O’TRAIN: A robust and flexible ‘real or bogus’ classifier for the study of the optical transient sky^★

¹ Université Paris-Saclay, CNRS, CEA, Astrophysique, Instrumentation et Modélisation de Paris-Saclay, 91191 Gif-sur-Yvette, France
e-mail: damien.turpin@cea.fr
² Ecole Centrale Lille, Cité scientifique CS 20048, 59651 Villeneuve d’Ascq cedex, France
³ Sorbonne Université, CNRS, UMR 7095, Institut d’Astrophysique de Paris, 98 bis boulevard Arago, 75014 Paris, France
⁴ CEICO, Institute of Physics of the Czech Academy of Sciences, Prague, Czech Republic
⁵ Instituto de Astrofísica de Andalucía (IAA-CSIC), Glorieta de la Astronomía s/n, 18008 Granada, Spain
⁶ IRAP, Université de Toulouse, CNRS, UPS, 14 Avenue Edouard Belin, 31400 Toulouse, France
⁷ Université Paul Sabatier Toulouse III, Université de Toulouse, 118 route de Narbonne, 31400 Toulouse, France

Received: 19 December 2021
Accepted: 20 April 2022

Abstract

Context.
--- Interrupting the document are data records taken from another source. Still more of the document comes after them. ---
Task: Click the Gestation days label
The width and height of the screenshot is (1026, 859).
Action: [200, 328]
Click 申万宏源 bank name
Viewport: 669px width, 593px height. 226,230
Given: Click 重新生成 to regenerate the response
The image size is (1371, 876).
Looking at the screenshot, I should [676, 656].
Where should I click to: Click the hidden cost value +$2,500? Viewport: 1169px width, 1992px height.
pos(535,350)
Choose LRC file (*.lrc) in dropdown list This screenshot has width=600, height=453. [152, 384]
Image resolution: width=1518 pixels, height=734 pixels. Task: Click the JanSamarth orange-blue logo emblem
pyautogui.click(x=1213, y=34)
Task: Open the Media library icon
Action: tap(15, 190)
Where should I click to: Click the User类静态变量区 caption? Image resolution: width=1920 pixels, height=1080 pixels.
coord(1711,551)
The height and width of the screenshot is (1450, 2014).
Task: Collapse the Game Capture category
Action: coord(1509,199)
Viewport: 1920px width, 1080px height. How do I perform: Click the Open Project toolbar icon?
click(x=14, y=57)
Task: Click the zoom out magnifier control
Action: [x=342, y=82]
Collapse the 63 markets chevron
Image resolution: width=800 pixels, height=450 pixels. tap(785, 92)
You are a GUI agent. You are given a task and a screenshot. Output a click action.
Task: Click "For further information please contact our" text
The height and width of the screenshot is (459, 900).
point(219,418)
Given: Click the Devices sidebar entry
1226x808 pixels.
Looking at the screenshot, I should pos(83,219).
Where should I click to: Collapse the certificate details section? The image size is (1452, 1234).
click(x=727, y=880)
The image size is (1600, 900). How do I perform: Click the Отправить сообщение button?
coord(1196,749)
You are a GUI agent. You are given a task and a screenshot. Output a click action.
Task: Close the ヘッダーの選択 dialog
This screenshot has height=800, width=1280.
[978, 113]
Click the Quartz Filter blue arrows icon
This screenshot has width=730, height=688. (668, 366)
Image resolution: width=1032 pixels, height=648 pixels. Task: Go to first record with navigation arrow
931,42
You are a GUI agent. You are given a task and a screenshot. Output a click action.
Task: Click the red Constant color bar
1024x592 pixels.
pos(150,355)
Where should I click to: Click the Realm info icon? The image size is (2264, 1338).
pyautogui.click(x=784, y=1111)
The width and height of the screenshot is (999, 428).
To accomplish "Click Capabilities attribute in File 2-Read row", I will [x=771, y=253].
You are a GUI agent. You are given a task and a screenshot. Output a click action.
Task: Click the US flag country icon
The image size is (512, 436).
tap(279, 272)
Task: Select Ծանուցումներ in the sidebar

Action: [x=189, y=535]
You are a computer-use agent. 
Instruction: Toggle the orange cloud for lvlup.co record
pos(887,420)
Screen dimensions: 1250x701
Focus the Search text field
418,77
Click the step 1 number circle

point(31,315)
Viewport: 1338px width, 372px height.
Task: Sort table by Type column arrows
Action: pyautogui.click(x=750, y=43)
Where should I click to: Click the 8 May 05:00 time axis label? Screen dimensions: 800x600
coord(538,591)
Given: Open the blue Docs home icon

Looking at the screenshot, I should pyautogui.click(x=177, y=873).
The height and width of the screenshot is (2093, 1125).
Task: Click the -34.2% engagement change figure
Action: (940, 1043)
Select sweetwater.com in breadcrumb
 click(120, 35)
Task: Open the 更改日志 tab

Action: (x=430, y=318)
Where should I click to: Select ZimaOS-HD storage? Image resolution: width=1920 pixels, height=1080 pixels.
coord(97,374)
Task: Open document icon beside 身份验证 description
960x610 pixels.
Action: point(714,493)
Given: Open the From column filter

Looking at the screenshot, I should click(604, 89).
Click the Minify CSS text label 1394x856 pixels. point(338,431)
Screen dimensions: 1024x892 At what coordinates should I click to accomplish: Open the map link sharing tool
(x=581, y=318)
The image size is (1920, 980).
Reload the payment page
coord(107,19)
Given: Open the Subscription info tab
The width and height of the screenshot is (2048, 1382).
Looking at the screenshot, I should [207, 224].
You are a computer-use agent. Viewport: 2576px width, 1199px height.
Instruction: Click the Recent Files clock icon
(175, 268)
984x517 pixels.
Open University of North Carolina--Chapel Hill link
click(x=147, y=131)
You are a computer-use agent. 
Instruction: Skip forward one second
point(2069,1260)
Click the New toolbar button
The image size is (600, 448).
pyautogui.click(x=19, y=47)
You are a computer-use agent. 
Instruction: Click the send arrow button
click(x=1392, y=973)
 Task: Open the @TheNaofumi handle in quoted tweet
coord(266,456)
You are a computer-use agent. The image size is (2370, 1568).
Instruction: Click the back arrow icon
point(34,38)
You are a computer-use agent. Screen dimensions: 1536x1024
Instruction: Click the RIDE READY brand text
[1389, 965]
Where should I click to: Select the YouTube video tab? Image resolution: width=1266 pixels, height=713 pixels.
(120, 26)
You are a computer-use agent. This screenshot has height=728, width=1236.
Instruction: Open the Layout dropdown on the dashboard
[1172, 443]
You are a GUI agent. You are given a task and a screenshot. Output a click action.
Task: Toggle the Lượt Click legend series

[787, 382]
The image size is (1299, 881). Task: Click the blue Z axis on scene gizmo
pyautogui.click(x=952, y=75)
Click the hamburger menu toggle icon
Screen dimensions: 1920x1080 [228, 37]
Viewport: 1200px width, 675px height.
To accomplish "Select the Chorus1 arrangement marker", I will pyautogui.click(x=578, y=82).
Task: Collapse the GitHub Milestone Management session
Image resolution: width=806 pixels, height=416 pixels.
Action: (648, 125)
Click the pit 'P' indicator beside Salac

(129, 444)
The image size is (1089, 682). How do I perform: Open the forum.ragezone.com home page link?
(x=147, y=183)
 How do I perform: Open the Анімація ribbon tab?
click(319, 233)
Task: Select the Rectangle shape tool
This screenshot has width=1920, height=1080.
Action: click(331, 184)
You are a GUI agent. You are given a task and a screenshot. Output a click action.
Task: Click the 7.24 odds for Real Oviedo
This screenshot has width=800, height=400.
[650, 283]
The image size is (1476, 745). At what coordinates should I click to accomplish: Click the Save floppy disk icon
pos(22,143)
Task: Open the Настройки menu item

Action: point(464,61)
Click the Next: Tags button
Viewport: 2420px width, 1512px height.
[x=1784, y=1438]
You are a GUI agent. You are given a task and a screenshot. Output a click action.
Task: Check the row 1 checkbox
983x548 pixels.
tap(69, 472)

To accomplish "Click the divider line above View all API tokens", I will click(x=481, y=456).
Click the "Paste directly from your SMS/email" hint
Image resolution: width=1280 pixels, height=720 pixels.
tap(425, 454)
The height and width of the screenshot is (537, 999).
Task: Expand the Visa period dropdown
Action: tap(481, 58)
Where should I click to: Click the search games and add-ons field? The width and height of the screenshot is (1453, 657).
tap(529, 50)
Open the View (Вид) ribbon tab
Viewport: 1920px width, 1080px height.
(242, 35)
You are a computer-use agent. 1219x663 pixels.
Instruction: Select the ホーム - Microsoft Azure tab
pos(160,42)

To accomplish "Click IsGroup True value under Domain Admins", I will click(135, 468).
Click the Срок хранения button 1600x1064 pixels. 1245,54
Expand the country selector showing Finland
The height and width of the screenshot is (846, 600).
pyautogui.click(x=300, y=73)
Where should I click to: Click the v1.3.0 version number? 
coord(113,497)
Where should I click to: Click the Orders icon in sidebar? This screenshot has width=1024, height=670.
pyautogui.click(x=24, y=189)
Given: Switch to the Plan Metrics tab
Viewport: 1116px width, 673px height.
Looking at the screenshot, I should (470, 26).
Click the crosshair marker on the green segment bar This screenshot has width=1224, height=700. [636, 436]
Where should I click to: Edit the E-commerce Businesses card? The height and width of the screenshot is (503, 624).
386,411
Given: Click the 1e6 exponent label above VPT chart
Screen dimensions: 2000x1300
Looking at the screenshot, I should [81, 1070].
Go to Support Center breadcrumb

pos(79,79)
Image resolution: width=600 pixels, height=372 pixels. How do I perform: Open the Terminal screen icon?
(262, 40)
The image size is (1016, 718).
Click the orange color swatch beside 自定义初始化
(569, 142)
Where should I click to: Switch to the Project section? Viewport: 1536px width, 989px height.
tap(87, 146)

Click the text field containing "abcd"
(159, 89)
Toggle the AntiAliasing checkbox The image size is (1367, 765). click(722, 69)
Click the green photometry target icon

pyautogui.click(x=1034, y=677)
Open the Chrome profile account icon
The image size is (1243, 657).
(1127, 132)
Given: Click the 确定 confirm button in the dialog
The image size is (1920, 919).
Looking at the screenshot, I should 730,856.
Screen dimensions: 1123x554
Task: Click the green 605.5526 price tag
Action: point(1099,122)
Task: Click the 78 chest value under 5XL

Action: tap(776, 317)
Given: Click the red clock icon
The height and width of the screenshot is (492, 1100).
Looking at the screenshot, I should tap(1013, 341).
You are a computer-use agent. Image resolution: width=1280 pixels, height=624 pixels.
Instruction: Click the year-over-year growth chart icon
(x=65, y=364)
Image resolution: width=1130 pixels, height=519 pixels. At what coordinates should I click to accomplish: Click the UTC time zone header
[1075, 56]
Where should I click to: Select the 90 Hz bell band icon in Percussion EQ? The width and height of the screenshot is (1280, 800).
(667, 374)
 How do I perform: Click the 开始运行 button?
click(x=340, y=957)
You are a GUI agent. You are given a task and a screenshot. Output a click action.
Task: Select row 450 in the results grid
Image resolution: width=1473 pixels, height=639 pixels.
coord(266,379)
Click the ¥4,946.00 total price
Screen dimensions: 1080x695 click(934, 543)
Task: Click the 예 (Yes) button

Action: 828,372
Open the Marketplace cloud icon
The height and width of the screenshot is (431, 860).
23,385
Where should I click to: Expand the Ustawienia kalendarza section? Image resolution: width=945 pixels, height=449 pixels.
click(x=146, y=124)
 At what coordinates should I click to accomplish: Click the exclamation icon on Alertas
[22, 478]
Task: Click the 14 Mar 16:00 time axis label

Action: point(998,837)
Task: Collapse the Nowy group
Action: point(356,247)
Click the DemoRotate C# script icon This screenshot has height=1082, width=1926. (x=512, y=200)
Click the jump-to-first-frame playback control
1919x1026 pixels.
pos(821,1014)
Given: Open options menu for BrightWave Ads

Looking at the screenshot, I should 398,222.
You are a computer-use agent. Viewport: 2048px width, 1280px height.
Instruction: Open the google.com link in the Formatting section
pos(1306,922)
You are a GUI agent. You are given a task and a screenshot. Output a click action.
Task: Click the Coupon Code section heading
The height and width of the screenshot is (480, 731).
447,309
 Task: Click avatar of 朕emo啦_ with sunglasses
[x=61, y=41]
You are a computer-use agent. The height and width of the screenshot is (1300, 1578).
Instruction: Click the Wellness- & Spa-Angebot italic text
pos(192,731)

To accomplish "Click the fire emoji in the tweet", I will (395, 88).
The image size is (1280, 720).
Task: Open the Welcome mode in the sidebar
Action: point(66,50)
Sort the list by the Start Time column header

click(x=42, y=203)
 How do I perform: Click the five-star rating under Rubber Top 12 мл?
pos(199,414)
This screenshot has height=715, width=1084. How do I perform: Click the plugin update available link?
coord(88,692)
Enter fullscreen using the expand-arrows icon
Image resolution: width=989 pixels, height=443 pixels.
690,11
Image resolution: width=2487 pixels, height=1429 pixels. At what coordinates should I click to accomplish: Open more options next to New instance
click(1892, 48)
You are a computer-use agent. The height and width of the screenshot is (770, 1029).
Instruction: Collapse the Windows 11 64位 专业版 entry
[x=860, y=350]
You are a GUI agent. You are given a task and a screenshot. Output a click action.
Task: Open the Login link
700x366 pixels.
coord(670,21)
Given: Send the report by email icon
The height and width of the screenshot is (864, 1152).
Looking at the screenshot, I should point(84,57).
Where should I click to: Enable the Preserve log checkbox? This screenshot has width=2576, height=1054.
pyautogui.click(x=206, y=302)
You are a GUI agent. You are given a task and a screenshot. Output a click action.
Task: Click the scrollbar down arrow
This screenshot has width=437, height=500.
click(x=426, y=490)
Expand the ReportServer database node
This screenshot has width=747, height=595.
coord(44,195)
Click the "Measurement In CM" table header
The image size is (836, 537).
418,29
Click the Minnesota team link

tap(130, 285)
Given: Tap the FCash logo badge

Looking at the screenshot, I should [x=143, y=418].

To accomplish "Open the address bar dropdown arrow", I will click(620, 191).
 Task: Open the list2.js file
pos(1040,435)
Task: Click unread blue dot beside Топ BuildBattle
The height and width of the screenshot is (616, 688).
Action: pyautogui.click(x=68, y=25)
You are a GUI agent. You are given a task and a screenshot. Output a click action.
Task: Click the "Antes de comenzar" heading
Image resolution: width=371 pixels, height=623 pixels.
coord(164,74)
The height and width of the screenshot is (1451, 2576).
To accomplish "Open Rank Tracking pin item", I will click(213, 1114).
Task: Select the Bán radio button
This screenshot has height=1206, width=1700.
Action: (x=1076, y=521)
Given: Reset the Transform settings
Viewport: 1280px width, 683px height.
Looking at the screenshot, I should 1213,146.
Scientific interest in studying high-energy transient phenomena in the Universe has risen sharply over the last decade. At present, multiple ground-based survey projects have emerged to continuously monitor the optical (and multi-messenger) transient sky at higher image cadences and covering ever larger portions of the sky every night. These novel approaches are leading to a substantial increase in global alert rates, which need to be handled with care, especially with regard to keeping the level of false alarms as low as possible. Therefore, the standard transient detection pipelines previously designed for narrow field-of-view instruments must now integrate more sophisticated tools to deal with the growing number and diversity of alerts and false alarms.

Aims. Deep machine learning algorithms have now proven their efficiency in recognising patterns in images. These methods are now used in astrophysics to perform different classification tasks such as identifying bogus from real transient point-like sources. We explore this method to provide a robust and flexible algorithm that could be included in any kind of transient detection pipeline.

Methods. We built a convolutional neural network (CNN) algorithm in order to perform a ‘real or bogus’ classification task on transient candidate cutouts (subtraction residuals) provided by different kinds of optical telescopes. The training involved human-supervised labelling of the cutouts, which are split into two balanced data sets with ‘true’ and ‘false’ point-like source candidates. We tested our CNN model on the candidates produced by two different transient detection pipelines. In addition, we made use of several diagnostic tools to evaluate the classification performance of our CNN models.

Results. We show that our CNN algorithm can be successfully trained on a large and diverse array of images on very different pixel scales. In this training process, we did not detect any strong over- or underfitting with the requirement of providing cutouts with a limited size no larger than 50 × 50 pixels. Tested on optical images from four different telescopes and utilising two different transient detection pipelines, our CNN model provides a robust ‘real or bogus’ classification performance accuracy from 93% up to 98% for well-classified candidates.